### [STATED PROBLEM 1]
According to the documentation on the clusterXL_monitor_process script, where on the Cluster Members is the script located?
### [STATED PROBLEM 2]
Take the documentation on the clusterXL_monitor_process script further, starting after its last line.

### [EXTRACT]
+---+
The clusterXL_monitor_process Script

Description

You can use the clusterXL_monitor_process script to monitor if the specified user space processes run, and cause cluster fail-over if these processes do not run. For this script to work, you must write the correct case-sensitive names of the monitored processes in the $FWDIR/conf/cpha_proc_list file - each process name on a separate line. This file does not support comments or spaces.

Location of this script on your Cluster Members is:

$FWDIR/bin/clusterXL_monitor_process

Script Workflow

  1. Registers Critical Devices (with the status "ok") called as the names of the processes you specified in the $FWDIR/conf/cpha_proc_list file.

  2. While the script detects that the specified process runs, it does not change the status of the corresponding Critical Device.

  3. If the script detects that the specified process do not run anymore, it reports the state of the corresponding Critical Device as "problem".

    This gracefully changes the state of the Cluster Member to "DOWN".

    If the script detects that the specified process runs again, it changes the status of the corresponding Critical Device to "ok" again.

For more information, see sk92904.

Important - You must do these changes on all Cluster Members.

Example

#!/bin/sh
#
# This script monitors the existance of processes in the system. The process names should be written
# in the $FWDIR/conf/cpha_proc_list file one every line.
#
# USAGE :
# cpha_monitor_process X silent
# where X is the number of seconds between process probings.
# if silent is set to 1, no messages will appear on the console.
#
#
# We initially register a pnote for each of the monitored processes
# (process name must be up to 15 charachters) in the problem notification mechanism.
# when we detect that a process is missing we report the pnote to be in "problem" state.
# when the process is up again - we report the pnote is OK.
+---+
### [LISTED ENTRIES]

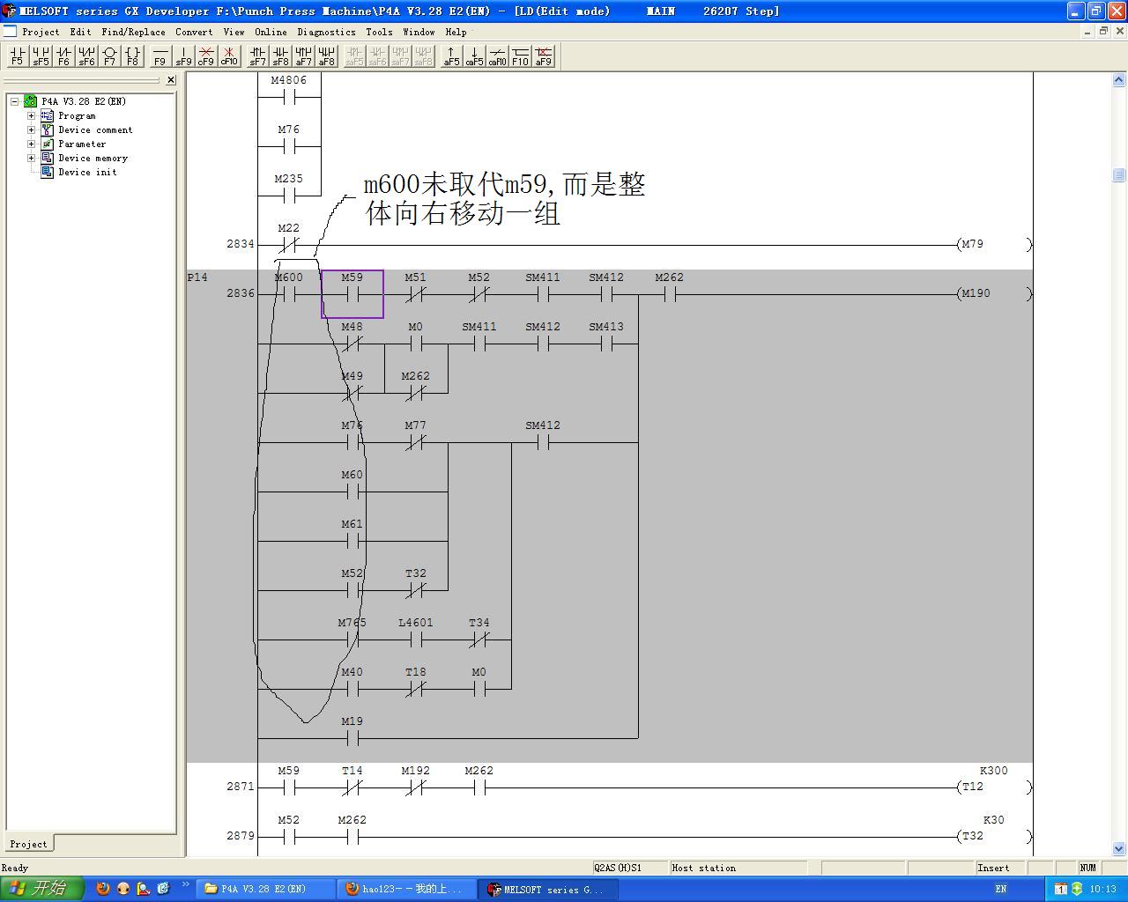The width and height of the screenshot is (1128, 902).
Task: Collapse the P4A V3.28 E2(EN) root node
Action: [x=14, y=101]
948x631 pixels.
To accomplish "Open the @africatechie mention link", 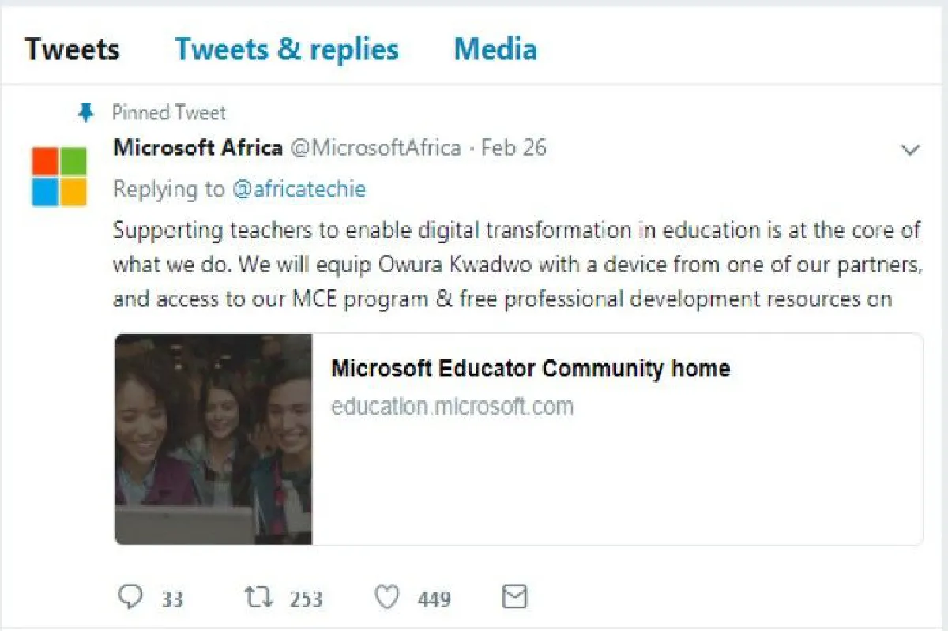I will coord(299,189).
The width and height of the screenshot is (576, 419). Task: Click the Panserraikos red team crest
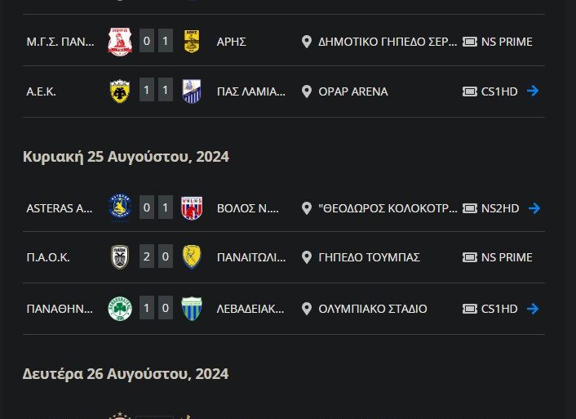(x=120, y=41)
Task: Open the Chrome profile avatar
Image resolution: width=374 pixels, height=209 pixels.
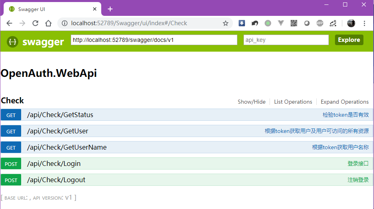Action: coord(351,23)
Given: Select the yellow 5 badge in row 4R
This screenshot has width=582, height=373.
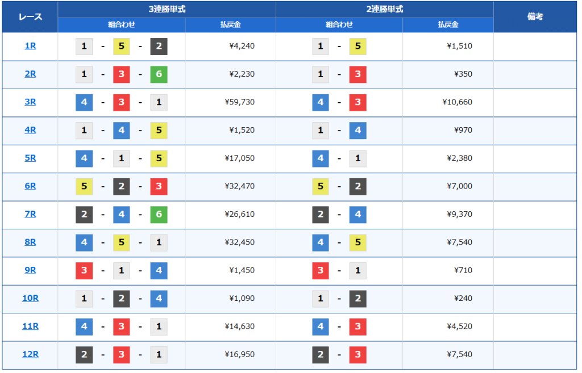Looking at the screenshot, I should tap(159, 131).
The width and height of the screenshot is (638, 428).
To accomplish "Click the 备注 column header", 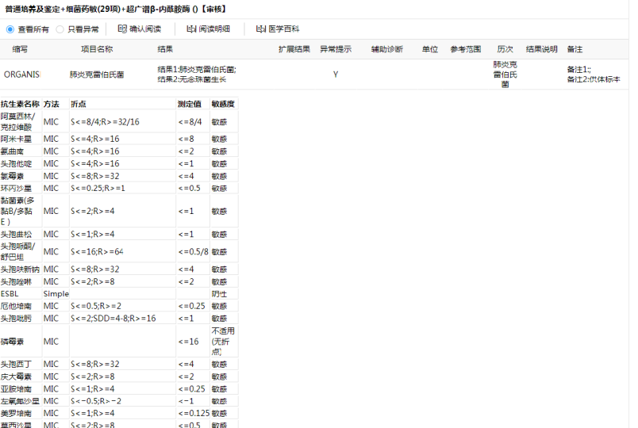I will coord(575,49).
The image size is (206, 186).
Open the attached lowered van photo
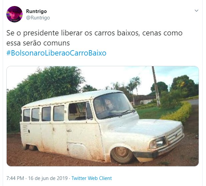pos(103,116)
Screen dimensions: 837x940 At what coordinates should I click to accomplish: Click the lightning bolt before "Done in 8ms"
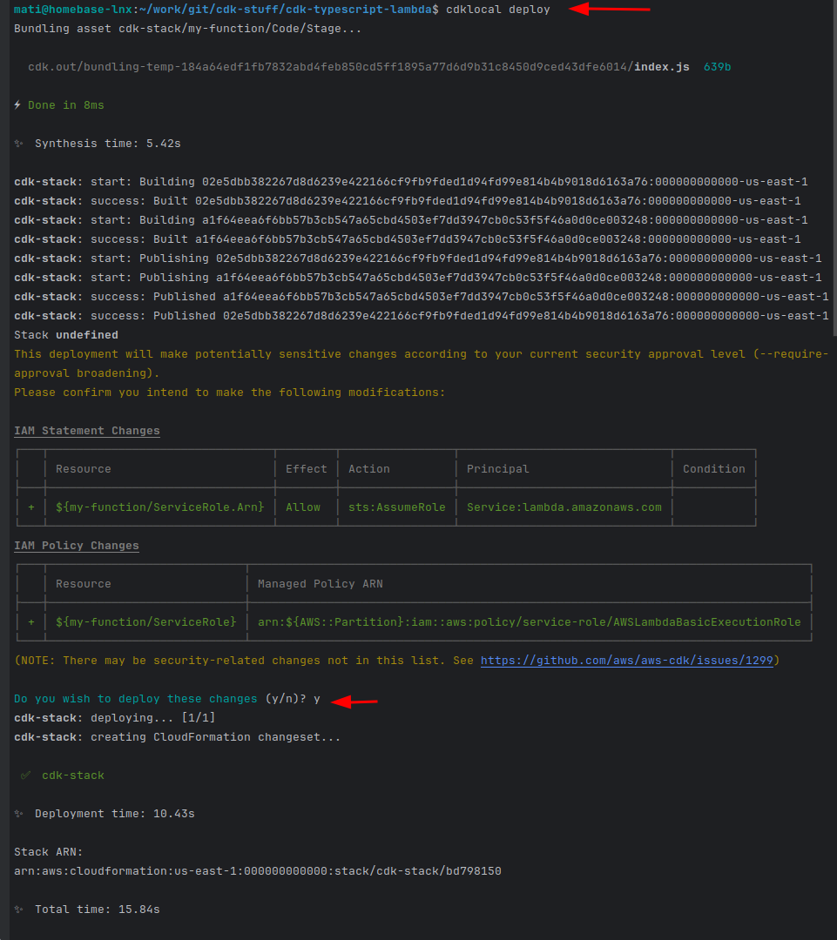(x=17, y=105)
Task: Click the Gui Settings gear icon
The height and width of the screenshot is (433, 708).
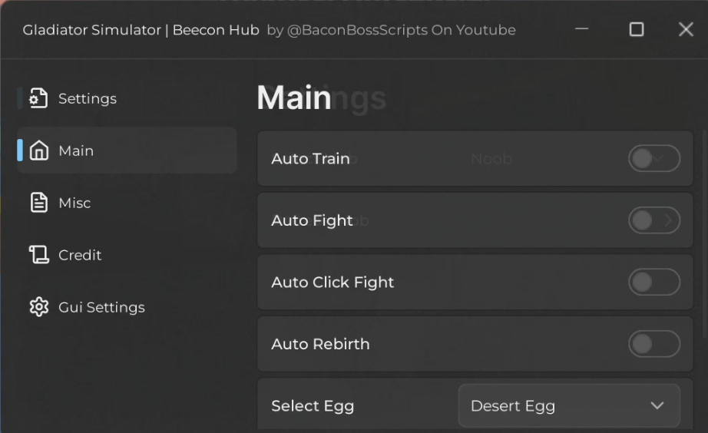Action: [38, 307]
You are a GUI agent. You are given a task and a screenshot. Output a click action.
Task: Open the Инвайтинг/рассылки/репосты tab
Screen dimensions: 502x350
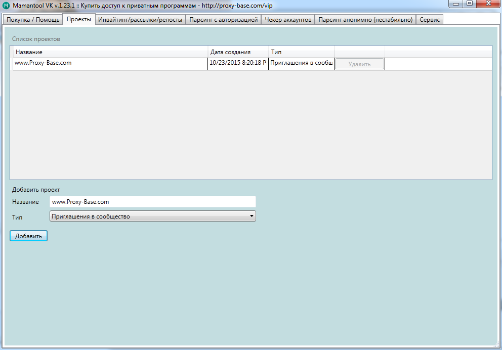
+---+
### [ANSWER 1]
$FWDIR/bin/clusterXL_monitor_process

### [ANSWER 2]
 
if [ "$2" -le 1 ]
then
        silent=$2
else
        silent=0
fi
if [ -f $FWDIR/conf/cpha_proc_list ]
then
        procfile=$FWDIR/conf/cpha_proc_list
else
        echo "No process file in $FWDIR/conf/cpha_proc_list "
        exit 0
fi
 
arch=`uname -s`
 
for process in `cat $procfile`
do
        $FWDIR/bin/cphaconf set_pnote -d $process -t 0 -s ok -p register > /dev/null 2>&1
done
 
while [ 1 ]
do
 
        result=1
 
        for process in `cat $procfile`
        do
                ps -ef  | grep $process | grep -v grep > /dev/null 2>&1
 
                status=$?
 
                if [ $status = 0 ]
                then
                         if [ $silent = 0 ]
                            then
                                  echo " $process is alive"
                        fi
#                       echo "3, $FWDIR/bin/cphaconf set_pnote -d $process -s ok report"
                        $FWDIR/bin/cphaconf set_pnote -d $process -s ok report
                else
                      if [ $silent = 0 ]
                         then
                                echo " $process is down"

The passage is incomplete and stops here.